§ SOURCE PASSAGE
-- Start --

4.1 KiB
Arti profiling methodology
This document describes basic tools for profiling Arti's CPU and memory usage. Not all of these tools will make sense for every situation, and we may want to switch them in the future. The main reason for recording them here is so that we don't have to re-learn how to use them the next time we need to do a big round of profiling tests.
Building for profiling
When you're testing with cargo build --release, use
CARGO_PROFILE_RELEASE_DEBUG=true to include extra debugging
information for better output.
Profiling tools
Here I'll talk about a few tools for measuring CPU usage, memory usage, and the like. For now, I'll assume you're on a reasonably modern Linux environment: if you aren't, you'll have to do some stuff differently.
I'll talk about particular scenarios to profile in the next major section.
cargo flamegraph
cargo-flamegraph is a
pretty quick-and-easy event profiling visualization tool. It produces
nice SVG flamegraphs in a variety of pretty colors. As with all
flamegraphs, these are better for visualization than detailed
drill-down. On Linux, cargo-flamegraph uses
perf under the
hood.
To install, make sure you have a working version of perf
installed. Then run cargo install flamegraph.

-- End --

§ PROBLEMS AND TASKS
[a] Give every section heading in the Arti profiling notes, in order.
[b] Put this sentence from the Arti profiling notes into Spanish: "I'll talk about particular scenarios to profile in the next major section."
[c] Write out the stretch of the Arti profiling notes from "Building for profiling" through "next major section.".

§ DATA ROWS
-- Start --

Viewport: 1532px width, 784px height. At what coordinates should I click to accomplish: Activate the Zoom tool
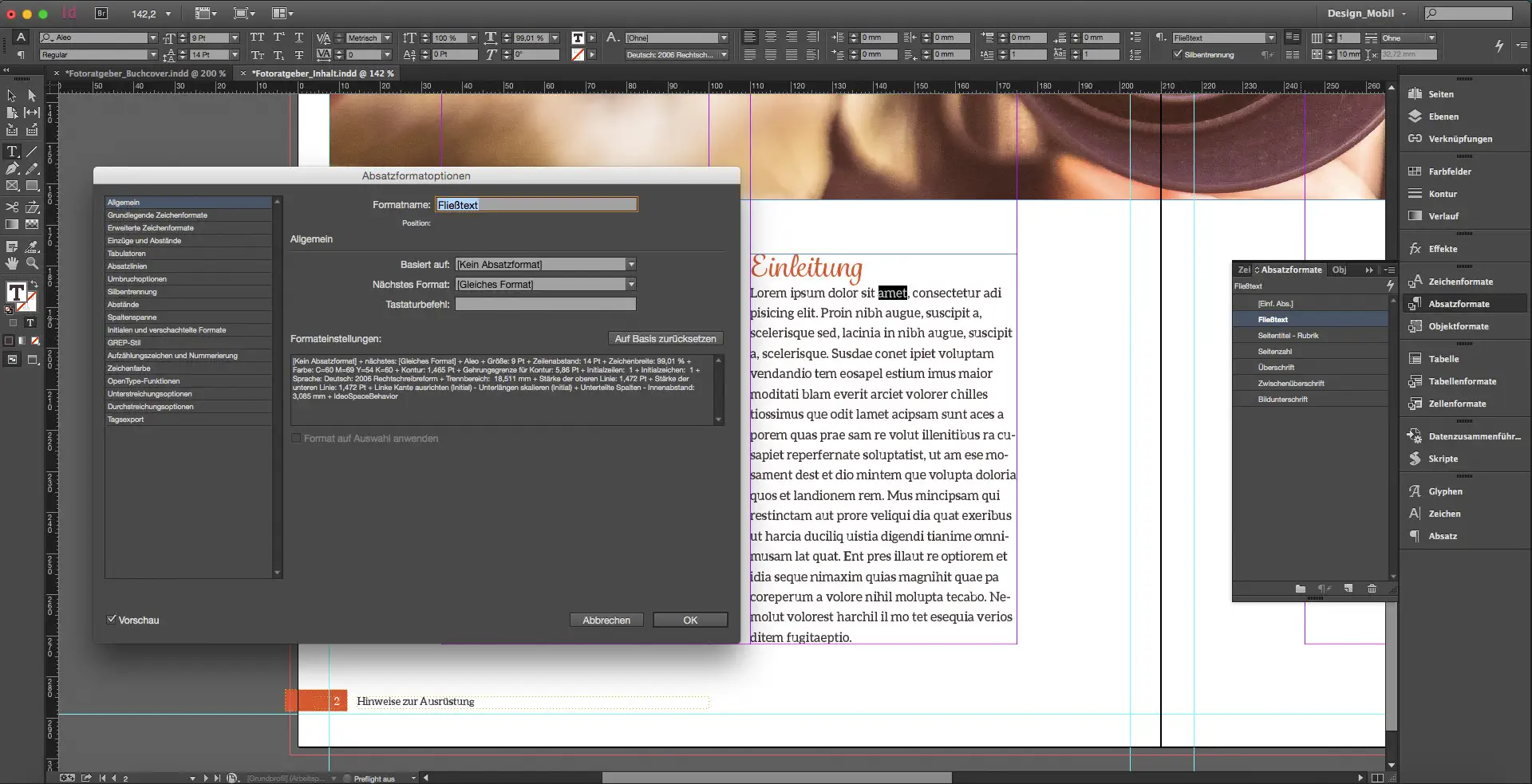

-- End --
-- Start --

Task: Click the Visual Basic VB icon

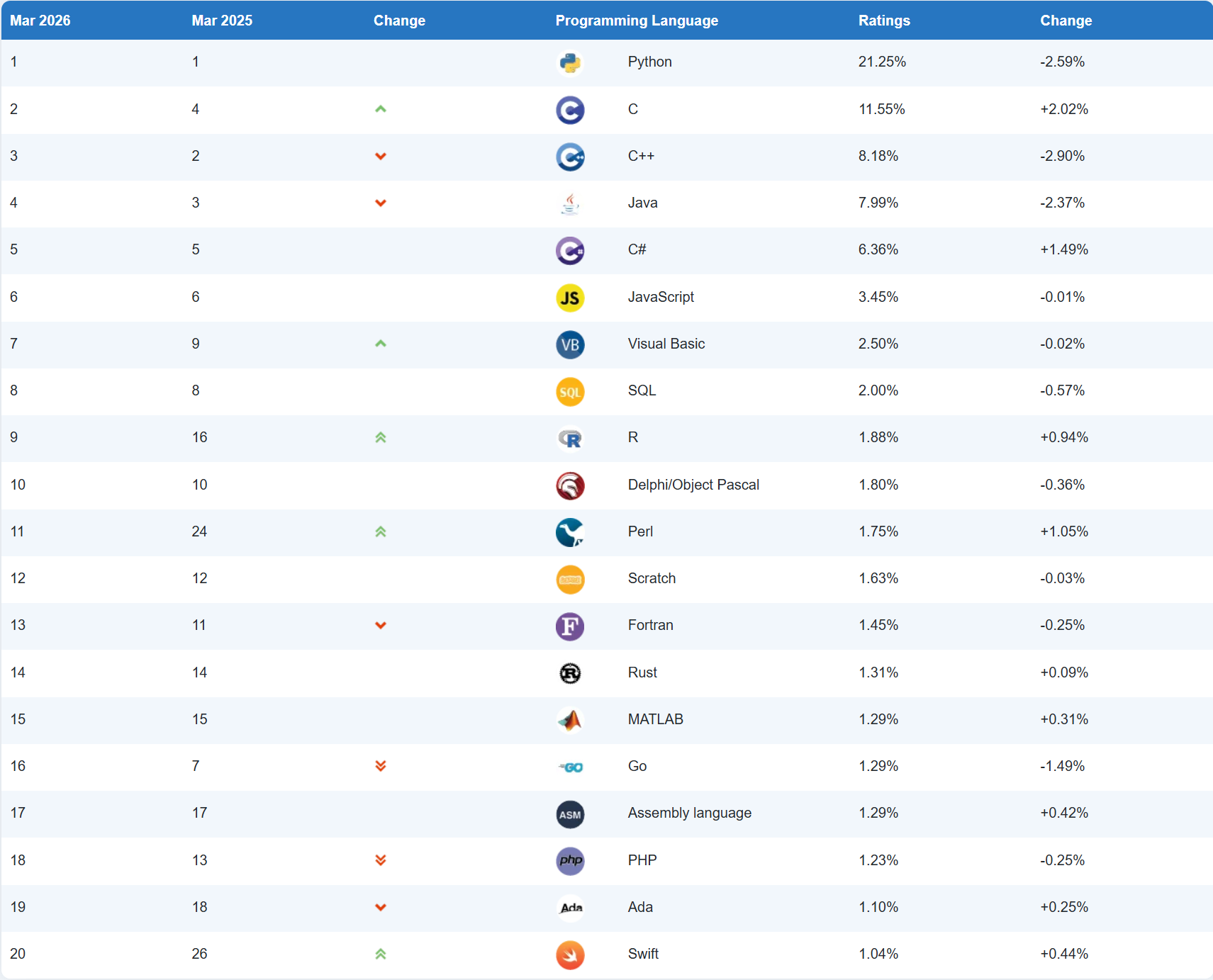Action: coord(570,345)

-- End --

§ SET OF ANSWERS
[a]
Arti profiling methodology
Building for profiling
Profiling tools
cargo flamegraph

[b] Hablaré de escenarios concretos para perfilar en la siguiente sección principal.

[c]
Building for profiling
When you're testing with cargo build --release, use
CARGO_PROFILE_RELEASE_DEBUG=true to include extra debugging
information for better output.
Profiling tools
Here I'll talk about a few tools for measuring CPU usage, memory usage, and the like. For now, I'll assume you're on a reasonably modern Linux environment: if you aren't, you'll have to do some stuff differently.
I'll talk about particular scenarios to profile in the next major section.